§ Exercise prompt: The records follow. Print, word for word, the first line through the "для рекламодателей (84, 638)" line.

+---+

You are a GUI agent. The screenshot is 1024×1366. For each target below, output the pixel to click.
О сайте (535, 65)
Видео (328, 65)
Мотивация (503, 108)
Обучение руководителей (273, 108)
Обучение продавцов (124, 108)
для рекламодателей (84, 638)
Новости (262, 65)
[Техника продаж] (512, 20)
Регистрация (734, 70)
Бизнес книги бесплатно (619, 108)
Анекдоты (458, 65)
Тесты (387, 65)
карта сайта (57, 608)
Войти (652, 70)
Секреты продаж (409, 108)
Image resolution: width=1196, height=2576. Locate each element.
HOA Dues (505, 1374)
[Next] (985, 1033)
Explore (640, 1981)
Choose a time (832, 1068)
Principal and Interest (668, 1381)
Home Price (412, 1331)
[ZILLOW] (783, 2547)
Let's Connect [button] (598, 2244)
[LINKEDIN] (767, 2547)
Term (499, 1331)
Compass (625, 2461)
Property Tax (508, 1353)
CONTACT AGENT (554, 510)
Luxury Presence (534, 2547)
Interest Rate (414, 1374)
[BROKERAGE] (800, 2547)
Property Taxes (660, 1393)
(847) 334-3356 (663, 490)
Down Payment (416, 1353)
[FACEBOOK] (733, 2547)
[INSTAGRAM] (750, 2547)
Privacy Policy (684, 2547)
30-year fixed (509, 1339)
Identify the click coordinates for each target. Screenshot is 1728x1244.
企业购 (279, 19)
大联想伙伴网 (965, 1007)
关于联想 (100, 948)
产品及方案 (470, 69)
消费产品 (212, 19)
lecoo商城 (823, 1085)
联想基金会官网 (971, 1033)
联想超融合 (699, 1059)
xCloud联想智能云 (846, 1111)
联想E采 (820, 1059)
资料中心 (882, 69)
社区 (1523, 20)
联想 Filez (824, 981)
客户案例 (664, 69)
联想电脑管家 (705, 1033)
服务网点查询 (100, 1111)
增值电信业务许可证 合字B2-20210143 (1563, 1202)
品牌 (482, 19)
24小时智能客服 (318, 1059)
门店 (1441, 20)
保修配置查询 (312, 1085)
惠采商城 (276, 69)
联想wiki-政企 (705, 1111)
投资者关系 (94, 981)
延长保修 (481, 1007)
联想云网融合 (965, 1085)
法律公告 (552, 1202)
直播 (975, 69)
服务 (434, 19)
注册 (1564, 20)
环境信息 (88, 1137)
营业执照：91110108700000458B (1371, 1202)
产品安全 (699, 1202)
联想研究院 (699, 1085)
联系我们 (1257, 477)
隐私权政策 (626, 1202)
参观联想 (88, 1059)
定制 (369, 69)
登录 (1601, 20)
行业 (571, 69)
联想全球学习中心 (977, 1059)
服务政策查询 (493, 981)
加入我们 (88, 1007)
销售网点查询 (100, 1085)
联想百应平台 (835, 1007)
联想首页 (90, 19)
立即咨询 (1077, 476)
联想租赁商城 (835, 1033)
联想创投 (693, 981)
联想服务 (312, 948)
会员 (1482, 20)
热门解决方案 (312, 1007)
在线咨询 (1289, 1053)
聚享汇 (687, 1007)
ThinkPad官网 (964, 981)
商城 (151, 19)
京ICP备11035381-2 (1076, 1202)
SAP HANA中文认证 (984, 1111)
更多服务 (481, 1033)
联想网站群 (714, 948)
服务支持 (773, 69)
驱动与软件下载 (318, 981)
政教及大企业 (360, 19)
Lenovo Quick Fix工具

+---+

§ Written response:
You are a GUI agent. The screenshot is 1024×1366. For each target below, output the pixel to click.
О сайте (535, 65)
Видео (328, 65)
Мотивация (503, 108)
Обучение руководителей (273, 108)
Обучение продавцов (124, 108)
для рекламодателей (84, 638)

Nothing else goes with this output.